Exercise description: Identify each line of the data below that contains the string "question", and copy those lines.

Data for locating described items
--- START ---
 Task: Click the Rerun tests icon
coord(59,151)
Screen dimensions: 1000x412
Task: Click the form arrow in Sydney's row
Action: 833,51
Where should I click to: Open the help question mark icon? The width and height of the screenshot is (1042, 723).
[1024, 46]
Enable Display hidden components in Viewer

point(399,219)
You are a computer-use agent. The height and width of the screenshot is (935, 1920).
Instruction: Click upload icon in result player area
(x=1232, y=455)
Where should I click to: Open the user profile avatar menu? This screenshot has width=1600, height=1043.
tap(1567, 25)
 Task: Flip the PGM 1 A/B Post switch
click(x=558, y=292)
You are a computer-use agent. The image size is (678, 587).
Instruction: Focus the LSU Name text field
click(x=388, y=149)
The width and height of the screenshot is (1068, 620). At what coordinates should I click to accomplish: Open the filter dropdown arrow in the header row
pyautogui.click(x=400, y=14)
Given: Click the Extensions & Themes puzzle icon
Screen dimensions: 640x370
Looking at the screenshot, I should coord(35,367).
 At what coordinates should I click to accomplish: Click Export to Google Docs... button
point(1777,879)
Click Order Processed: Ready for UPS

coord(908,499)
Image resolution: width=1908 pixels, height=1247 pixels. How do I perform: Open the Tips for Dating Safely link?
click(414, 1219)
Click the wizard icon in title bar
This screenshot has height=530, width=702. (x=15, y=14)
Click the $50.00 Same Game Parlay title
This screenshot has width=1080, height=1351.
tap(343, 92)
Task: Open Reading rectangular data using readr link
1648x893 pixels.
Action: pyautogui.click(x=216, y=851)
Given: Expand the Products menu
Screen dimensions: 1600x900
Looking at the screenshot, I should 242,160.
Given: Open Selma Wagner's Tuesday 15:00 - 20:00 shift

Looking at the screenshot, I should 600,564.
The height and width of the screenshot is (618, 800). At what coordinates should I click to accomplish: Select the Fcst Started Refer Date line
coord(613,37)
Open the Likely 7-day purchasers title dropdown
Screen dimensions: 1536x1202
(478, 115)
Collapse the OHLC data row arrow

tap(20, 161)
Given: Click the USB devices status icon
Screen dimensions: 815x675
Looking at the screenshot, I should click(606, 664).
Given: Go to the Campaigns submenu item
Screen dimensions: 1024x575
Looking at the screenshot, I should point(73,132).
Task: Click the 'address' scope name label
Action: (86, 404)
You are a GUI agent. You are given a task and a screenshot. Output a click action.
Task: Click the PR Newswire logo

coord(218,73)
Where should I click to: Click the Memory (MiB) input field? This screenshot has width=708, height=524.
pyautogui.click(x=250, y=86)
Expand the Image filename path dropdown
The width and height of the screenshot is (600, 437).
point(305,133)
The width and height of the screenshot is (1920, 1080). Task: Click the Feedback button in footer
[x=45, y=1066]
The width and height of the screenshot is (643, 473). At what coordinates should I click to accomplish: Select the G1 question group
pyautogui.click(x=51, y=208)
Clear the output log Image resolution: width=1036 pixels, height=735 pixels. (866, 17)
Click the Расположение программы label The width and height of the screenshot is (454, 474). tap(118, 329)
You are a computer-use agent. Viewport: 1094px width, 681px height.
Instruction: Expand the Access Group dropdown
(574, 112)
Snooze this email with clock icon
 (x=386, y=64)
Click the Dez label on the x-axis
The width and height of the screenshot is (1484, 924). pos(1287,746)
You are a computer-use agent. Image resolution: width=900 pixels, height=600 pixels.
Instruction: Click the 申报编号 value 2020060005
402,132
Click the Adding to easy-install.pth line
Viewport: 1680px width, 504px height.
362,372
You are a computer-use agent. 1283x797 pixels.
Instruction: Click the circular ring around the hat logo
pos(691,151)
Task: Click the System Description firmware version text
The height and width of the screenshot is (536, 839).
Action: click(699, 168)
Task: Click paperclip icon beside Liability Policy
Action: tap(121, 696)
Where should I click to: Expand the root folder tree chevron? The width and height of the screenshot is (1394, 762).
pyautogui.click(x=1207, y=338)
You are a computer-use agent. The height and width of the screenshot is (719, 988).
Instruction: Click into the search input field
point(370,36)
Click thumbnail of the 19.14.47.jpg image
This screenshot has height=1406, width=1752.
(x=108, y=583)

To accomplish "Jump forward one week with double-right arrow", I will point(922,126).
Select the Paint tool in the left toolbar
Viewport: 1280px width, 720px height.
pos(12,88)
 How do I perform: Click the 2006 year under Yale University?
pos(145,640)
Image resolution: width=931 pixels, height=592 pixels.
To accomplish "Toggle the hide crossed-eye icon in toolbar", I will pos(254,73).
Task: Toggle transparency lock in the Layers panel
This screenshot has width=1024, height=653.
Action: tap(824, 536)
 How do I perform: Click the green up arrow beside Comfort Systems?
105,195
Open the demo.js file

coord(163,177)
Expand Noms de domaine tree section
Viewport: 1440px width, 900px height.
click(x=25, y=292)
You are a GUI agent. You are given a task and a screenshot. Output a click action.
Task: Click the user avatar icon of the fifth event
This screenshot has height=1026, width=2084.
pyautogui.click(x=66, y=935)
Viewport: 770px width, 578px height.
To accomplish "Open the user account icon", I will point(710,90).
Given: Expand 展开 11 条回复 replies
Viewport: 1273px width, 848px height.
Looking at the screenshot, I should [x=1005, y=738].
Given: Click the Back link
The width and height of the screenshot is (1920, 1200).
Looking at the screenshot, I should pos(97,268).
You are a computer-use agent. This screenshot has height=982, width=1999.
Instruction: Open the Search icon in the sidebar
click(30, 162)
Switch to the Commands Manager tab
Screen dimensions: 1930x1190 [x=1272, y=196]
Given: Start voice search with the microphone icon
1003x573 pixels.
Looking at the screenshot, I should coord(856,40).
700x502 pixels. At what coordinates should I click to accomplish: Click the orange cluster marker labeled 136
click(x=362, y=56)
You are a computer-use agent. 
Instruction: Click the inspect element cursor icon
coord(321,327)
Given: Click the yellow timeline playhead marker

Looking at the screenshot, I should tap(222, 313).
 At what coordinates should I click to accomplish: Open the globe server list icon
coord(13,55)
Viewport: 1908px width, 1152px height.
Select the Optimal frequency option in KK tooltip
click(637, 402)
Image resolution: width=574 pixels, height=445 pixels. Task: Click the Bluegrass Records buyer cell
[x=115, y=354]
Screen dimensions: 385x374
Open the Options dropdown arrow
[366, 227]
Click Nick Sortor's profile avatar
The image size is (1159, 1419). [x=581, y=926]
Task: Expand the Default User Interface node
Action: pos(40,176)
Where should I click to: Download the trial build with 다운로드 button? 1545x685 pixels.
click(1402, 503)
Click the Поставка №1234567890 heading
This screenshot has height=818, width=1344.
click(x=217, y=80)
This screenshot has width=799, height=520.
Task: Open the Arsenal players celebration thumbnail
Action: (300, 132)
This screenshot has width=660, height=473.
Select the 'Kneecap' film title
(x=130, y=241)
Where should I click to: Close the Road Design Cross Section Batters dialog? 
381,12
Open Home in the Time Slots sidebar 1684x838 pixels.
--- END ---
Response to the task:
Where should I click to: Open the help question mark icon? The width and height of the screenshot is (1042, 723).
The width and height of the screenshot is (643, 473). At what coordinates should I click to accomplish: Select the G1 question group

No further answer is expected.